--- MATERIAL FOR THIS TASK ---
· · ·

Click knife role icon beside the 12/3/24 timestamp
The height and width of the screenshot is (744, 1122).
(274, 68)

· · ·

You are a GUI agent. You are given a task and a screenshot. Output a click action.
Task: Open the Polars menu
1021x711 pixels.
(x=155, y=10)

· · ·

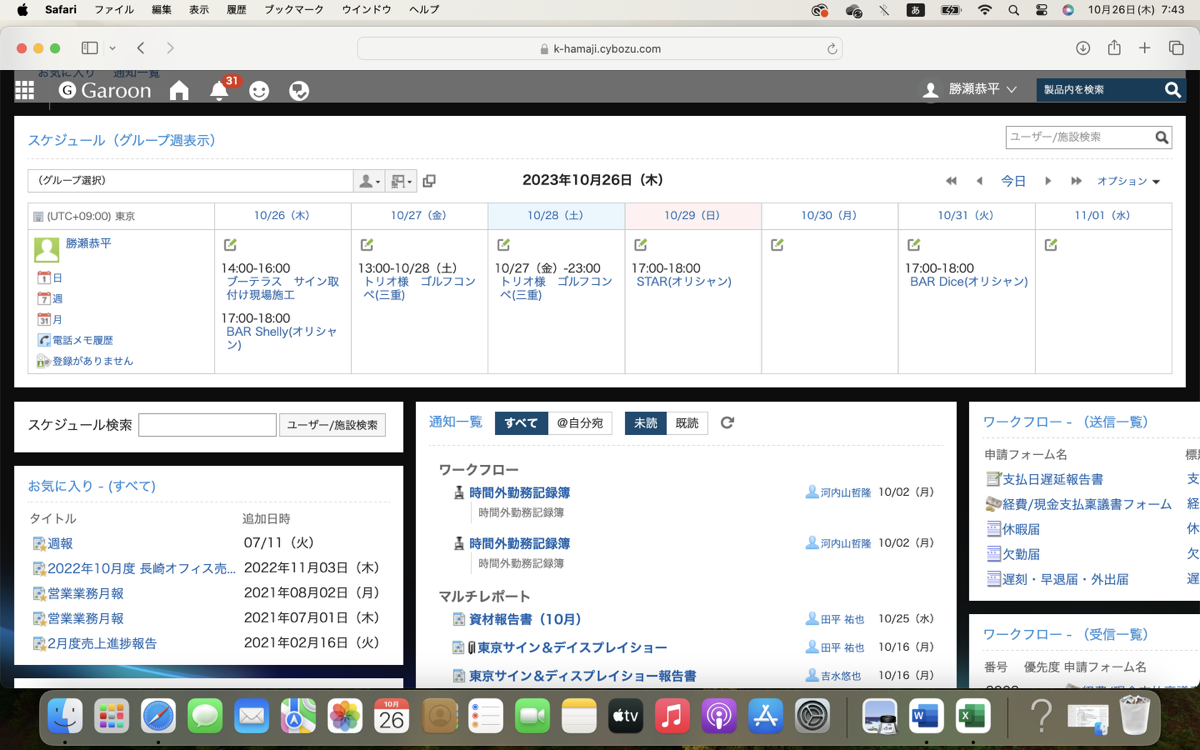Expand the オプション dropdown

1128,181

· · ·

--- GIVEN EXERCISE ---
Pick out each line in the listing above that contains the word "screenshot" and copy those lines in full.

--- WRITTEN SOLUTION ---
The height and width of the screenshot is (744, 1122).
You are a GUI agent. You are given a task and a screenshot. Output a click action.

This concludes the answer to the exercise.